Opening address to the „Cultural spaces and backgrounds in Romania” reunion, University of Leipzig, September 27, 2015


I am happy to participate in this inaugural meeting in the Old Senate Hall of the University of Leipzig, which brings together culture, music and art.

Culture, music, arts were not only an unity factor of Europe. These were, in equal measure, and often simultaneously, an identity ground, an element that succeeded in giving more self-consciousness to European people rather than any other political project. The states provide political protection to their nations, culture provides understanding of their own identities. Before the unification and then the political reunification of Germany, the will of German scholars to give the thinking a German expression and to disseminate this thinking through schools, universities, academies, theaters, music, books, built the united German nation of today.

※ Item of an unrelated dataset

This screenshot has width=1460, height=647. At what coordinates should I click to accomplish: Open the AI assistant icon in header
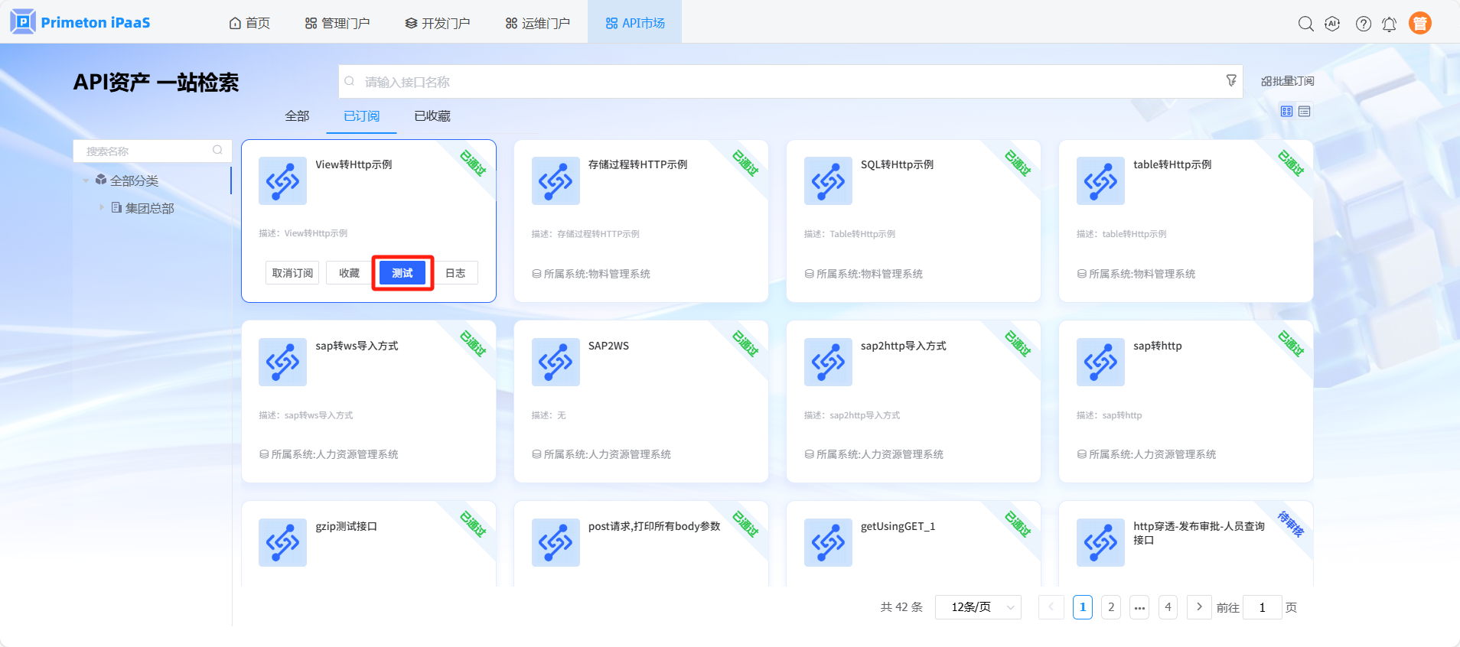pos(1332,24)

A somewhat similar experience was as well encountered by the people in South-Eastern Europe during the modern era. Under the domination of some multinational empires or even lacking their own state embodiments for centuries, these people have built their identity through culture. Whether we are talking about the humble reading book or elementary grammar, the history book - often mythological or the political manifesto-book, culture was that one unit preserving, developing and perceiving the identity elements on which the nations in this part of the continent were shaped, profoundly influencing their struggle for independence.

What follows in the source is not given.